Employment Law: High Court retreats from the Rubicon

The High Court has delivered their landmark judgment in Commonwealth Bank of Australia v Barker, definitively rejecting the implication of a mutual trust and confidence term in Australian employment contracts.

In a judgment that will relieve employers and that clarifies a previously unsettled area of law, the Court broke from British legal developments in a decision cautious about the possibility of encroaching on legislative territory.

Mr Barker, a senior and long-serving employee of the Commonwealth Bank, was made redundant in 2009 as the result of restructuring. Although the Bank made attempts to offer Mr Barker redeployment opportunities, he had been stripped of access to his work email and consequently these messages did not reach him until just before the date of termination.

At first instance, Mr Barker alleged, amongst other things, that the Bank ‘had failed to conduct the termination or redundancy process in a bona fide and/or proper manner’, which represented a breach of both the redundancy policy and equal employment opportunity policy. While these policies expressly stated that they did not form part of the employment contract, Mr Barker alleged his contract contained an implied term of mutual trust and confidence, and the Bank’s actions had breached this term.

Drawing on extensive British jurisprudence, both Besanko J of the Federal Court and Jacobson and Lander JJ of the Full Federal Court agreed with Mr Barker. They noted the implied term was necessary to ‘prevent the enjoyment of rights conferred by contract being rendered nugatory, worthless, or seriously undermined’, before quoting another case to the effect that its development ‘can be seen as consistent with the contemporary view of the employment relationship as involving elements of common interest and partnership, rather than of conflict and subordination.’ Mr Barker was awarded damages in the sum of $317,500.

These decisions represented a significant shift in Australian workplace law, potentially finding an implied term of mutual trust and confidence in every employment contract across the country. However, relying on Jessup J’s strong dissenting judgment, the Bank appealed to the High Court.

Across three concurring judgments, the Court upheld the appeal. Having quoted Brennan J’s statement that ‘there must be constraints on the exercise of the power, else the courts would cross “the Rubicon that divides the judicial and the legislative powers”’, the Court found that such an implied term was ‘a matter more appropriate for the legislature than for the courts to determine’.

Mixing historical metaphors, and having witnessed the Full Federal Court march on Rome, the High Court felt compelled to beat a hasty retreat across the Rubicon lest the implied term ‘act as a Trojan horse’ in employment contracts across Australia.

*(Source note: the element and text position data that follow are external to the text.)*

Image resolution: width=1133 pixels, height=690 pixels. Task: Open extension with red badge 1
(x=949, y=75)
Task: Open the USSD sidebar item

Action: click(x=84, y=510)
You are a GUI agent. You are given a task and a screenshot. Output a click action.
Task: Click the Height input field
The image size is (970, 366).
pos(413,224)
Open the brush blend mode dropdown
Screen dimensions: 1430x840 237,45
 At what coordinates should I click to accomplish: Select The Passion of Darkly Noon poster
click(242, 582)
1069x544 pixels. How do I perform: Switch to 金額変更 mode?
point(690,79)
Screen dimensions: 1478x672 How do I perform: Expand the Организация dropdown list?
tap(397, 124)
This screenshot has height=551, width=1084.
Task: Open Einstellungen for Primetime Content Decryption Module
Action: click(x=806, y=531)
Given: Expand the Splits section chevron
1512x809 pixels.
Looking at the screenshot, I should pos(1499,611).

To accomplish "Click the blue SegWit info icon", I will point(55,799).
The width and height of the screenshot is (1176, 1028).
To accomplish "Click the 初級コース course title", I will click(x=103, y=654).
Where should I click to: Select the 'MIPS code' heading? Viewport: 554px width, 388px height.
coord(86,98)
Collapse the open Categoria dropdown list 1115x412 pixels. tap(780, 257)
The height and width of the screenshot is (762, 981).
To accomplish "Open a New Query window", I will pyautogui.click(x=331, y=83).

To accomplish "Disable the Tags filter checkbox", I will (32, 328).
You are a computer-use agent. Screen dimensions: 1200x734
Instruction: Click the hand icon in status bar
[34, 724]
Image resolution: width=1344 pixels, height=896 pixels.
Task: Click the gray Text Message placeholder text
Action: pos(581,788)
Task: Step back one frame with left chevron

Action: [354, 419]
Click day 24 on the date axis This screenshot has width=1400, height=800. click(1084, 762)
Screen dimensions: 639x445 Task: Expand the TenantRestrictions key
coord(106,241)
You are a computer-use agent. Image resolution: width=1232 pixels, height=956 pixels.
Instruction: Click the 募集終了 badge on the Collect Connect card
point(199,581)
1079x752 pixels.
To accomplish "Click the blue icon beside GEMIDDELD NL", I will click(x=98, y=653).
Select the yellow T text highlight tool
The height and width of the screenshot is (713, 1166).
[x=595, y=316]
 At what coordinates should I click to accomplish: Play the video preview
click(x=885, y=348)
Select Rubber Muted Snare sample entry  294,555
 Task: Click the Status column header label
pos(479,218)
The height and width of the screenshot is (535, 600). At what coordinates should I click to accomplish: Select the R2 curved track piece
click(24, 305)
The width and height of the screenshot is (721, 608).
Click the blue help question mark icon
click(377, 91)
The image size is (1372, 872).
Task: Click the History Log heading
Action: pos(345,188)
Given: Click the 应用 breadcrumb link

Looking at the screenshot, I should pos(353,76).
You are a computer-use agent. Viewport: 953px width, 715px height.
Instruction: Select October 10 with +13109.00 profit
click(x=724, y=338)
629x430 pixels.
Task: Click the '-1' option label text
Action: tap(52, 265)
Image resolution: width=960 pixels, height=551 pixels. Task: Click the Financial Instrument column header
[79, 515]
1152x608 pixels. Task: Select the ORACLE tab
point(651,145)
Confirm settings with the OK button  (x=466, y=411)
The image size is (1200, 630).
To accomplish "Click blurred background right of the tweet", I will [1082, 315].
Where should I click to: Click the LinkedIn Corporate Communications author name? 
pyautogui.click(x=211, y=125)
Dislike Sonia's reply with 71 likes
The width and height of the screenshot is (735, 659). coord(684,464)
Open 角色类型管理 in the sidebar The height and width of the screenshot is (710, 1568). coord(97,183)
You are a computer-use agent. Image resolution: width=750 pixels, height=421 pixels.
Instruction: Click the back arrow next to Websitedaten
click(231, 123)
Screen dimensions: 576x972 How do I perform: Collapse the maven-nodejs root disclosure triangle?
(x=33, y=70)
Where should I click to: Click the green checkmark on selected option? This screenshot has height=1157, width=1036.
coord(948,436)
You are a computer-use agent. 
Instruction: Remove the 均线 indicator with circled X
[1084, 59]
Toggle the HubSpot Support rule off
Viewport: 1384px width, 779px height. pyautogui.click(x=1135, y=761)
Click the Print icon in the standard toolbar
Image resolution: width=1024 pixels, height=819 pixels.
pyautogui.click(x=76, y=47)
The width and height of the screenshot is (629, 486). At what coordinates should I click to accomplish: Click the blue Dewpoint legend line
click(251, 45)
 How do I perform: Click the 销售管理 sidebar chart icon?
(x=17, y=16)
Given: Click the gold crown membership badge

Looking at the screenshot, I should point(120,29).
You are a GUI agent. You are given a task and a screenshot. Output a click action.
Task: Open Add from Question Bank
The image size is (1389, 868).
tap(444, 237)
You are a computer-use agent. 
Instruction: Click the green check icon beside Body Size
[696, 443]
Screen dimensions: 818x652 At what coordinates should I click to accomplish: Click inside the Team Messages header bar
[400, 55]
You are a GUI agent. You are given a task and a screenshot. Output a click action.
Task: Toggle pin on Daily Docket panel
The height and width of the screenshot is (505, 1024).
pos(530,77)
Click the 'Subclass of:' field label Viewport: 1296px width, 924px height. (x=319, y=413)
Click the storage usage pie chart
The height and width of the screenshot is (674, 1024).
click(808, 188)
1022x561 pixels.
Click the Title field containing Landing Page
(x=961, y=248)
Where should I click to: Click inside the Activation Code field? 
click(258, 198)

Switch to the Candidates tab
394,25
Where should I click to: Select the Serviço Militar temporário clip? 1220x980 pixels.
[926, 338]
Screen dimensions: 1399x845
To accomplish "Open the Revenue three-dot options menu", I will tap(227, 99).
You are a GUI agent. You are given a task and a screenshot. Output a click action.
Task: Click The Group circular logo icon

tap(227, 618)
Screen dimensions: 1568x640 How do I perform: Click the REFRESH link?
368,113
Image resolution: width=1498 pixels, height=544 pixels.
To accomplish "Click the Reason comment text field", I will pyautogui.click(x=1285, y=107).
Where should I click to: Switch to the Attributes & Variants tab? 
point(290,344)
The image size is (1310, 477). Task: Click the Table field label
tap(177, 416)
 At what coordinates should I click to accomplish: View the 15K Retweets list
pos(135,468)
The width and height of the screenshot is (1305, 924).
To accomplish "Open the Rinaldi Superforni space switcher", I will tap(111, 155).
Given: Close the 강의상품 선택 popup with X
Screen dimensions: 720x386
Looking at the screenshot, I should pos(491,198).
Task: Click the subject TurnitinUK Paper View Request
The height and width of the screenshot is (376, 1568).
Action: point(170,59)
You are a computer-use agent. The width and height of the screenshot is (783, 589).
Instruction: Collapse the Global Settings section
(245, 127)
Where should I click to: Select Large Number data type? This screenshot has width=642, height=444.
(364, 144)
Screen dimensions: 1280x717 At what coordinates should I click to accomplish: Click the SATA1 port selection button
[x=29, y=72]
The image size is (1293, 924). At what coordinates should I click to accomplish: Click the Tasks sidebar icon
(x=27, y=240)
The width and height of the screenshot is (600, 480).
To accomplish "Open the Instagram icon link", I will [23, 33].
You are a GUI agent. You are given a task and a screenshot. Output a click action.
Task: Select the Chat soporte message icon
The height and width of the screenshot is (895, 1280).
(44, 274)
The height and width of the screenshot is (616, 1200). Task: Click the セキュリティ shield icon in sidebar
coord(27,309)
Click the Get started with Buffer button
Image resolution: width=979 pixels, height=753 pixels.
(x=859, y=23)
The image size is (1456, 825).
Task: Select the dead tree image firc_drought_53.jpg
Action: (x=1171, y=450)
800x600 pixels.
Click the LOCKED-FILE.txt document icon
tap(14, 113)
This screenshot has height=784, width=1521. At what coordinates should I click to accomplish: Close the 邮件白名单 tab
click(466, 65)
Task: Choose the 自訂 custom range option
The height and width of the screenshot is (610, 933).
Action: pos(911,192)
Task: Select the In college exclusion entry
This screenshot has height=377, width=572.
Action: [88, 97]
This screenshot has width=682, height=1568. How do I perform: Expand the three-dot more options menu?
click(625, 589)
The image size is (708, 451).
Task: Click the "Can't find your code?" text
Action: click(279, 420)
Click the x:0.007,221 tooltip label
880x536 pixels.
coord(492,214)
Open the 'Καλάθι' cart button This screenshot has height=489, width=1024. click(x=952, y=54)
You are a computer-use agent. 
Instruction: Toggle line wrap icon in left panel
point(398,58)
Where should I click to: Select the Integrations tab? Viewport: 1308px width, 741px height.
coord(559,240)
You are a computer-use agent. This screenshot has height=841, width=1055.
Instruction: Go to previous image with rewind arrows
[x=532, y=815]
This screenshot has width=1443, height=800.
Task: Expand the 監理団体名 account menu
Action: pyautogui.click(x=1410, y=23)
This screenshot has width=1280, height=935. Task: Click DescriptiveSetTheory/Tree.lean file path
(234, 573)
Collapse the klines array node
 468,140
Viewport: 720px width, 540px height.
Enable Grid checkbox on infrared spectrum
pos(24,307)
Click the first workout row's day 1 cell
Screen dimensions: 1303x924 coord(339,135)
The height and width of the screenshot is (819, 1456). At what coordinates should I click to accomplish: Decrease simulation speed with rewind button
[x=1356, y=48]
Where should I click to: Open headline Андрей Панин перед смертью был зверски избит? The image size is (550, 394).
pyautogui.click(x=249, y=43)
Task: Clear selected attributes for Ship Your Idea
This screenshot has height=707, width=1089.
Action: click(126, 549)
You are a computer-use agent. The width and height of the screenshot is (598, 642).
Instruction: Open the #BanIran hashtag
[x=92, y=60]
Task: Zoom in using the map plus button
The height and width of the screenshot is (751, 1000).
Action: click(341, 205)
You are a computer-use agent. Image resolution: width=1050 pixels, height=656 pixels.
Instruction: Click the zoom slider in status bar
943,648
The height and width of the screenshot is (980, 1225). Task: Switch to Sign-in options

The take-home message for employers, already apprehensive after the recent Richardson decision, is that they can breathe easy – for now. The Court’s principle-based as opposed to factually-driven rationale in Barker was such that distinguishing the judgment in a later case would prove difficult and thus, barring (unlikely) legislative intervention, the implied term of mutual trust and confidence appears to be no more.

However, the Court left open the possible existence of an implied term of good faith in employment contracts, refusing to be drawn into a consideration of the merits of such an argument. Until another matter brings that question squarely before the Court, it seems the familiar “mutual trust and confidence” pleading will simply be replaced by that of the equally vague “good faith”.